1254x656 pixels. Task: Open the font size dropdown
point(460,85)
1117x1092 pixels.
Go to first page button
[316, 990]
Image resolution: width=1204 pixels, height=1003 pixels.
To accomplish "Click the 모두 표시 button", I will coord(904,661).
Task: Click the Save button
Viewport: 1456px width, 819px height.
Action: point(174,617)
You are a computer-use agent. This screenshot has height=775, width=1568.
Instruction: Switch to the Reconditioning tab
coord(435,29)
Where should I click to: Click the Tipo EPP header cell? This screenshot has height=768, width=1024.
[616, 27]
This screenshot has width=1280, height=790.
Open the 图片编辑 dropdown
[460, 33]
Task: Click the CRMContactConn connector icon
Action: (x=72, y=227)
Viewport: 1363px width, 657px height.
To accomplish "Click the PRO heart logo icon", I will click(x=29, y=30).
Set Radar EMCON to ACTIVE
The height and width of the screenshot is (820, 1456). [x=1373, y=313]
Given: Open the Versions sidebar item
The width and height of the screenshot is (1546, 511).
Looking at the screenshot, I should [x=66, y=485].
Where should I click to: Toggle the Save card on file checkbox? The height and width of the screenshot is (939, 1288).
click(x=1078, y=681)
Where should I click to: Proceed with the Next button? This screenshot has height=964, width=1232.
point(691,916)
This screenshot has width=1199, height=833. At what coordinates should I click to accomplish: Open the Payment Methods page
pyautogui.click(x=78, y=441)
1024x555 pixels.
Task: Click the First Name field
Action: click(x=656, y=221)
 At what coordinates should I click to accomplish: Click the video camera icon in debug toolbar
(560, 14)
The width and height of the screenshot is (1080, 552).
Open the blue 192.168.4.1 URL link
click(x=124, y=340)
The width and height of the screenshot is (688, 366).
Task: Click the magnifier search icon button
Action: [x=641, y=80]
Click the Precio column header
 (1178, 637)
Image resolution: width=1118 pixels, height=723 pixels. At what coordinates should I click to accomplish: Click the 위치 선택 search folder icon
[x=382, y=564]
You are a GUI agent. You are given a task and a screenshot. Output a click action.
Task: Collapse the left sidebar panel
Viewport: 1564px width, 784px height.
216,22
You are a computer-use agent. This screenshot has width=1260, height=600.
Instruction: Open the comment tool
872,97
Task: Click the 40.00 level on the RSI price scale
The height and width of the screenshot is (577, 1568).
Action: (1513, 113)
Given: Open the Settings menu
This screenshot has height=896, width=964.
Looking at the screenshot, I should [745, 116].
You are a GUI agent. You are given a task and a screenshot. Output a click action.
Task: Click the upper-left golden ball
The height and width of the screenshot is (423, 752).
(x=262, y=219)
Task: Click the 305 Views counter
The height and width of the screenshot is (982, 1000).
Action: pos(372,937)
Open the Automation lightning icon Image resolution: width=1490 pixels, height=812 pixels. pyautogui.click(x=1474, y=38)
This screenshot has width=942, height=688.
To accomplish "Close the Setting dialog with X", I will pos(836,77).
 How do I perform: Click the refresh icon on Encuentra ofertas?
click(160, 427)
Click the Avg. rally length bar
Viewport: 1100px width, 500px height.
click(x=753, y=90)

▬▬▬▬▬▬▬▬▬▬

== What is expected ==
Please rewrite all the records above, changing "Instruction" to "Goal" and leaving everything else unchanged.

== Full solution ==
1254x656 pixels. Task: Open the font size dropdown
point(460,85)
1117x1092 pixels.
Go to first page button
[316, 990]
Image resolution: width=1204 pixels, height=1003 pixels.
To accomplish "Click the 모두 표시 button", I will coord(904,661).
Task: Click the Save button
Viewport: 1456px width, 819px height.
Action: point(174,617)
You are a computer-use agent. This screenshot has height=775, width=1568.
Goal: Switch to the Reconditioning tab
coord(435,29)
Where should I click to: Click the Tipo EPP header cell? This screenshot has height=768, width=1024.
[616, 27]
This screenshot has width=1280, height=790.
Open the 图片编辑 dropdown
[460, 33]
Task: Click the CRMContactConn connector icon
Action: (x=72, y=227)
Viewport: 1363px width, 657px height.
To accomplish "Click the PRO heart logo icon", I will click(x=29, y=30).
Set Radar EMCON to ACTIVE
The height and width of the screenshot is (820, 1456). [x=1373, y=313]
Given: Open the Versions sidebar item
The width and height of the screenshot is (1546, 511).
Looking at the screenshot, I should [x=66, y=485].
Where should I click to: Toggle the Save card on file checkbox? The height and width of the screenshot is (939, 1288).
click(x=1078, y=681)
Where should I click to: Proceed with the Next button? This screenshot has height=964, width=1232.
point(691,916)
This screenshot has width=1199, height=833. At what coordinates should I click to accomplish: Open the Payment Methods page
pyautogui.click(x=78, y=441)
1024x555 pixels.
Task: Click the First Name field
Action: click(x=656, y=221)
 At what coordinates should I click to accomplish: Click the video camera icon in debug toolbar
(560, 14)
The width and height of the screenshot is (1080, 552).
Open the blue 192.168.4.1 URL link
click(x=124, y=340)
The width and height of the screenshot is (688, 366).
Task: Click the magnifier search icon button
Action: [x=641, y=80]
Click the Precio column header
 (1178, 637)
Image resolution: width=1118 pixels, height=723 pixels. At what coordinates should I click to accomplish: Click the 위치 선택 search folder icon
[x=382, y=564]
You are a GUI agent. You are given a task and a screenshot. Output a click action.
Task: Collapse the left sidebar panel
Viewport: 1564px width, 784px height.
216,22
You are a computer-use agent. This screenshot has width=1260, height=600.
Goal: Open the comment tool
872,97
Task: Click the 40.00 level on the RSI price scale
The height and width of the screenshot is (577, 1568).
Action: (1513, 113)
Given: Open the Settings menu
This screenshot has height=896, width=964.
Looking at the screenshot, I should [745, 116].
You are a GUI agent. You are given a task and a screenshot. Output a click action.
Task: Click the upper-left golden ball
The height and width of the screenshot is (423, 752).
(x=262, y=219)
Task: Click the 305 Views counter
The height and width of the screenshot is (982, 1000).
Action: pos(372,937)
Open the Automation lightning icon Image resolution: width=1490 pixels, height=812 pixels. pyautogui.click(x=1474, y=38)
This screenshot has width=942, height=688.
To accomplish "Close the Setting dialog with X", I will pos(836,77).
 How do I perform: Click the refresh icon on Encuentra ofertas?
click(160, 427)
Click the Avg. rally length bar
Viewport: 1100px width, 500px height.
click(x=753, y=90)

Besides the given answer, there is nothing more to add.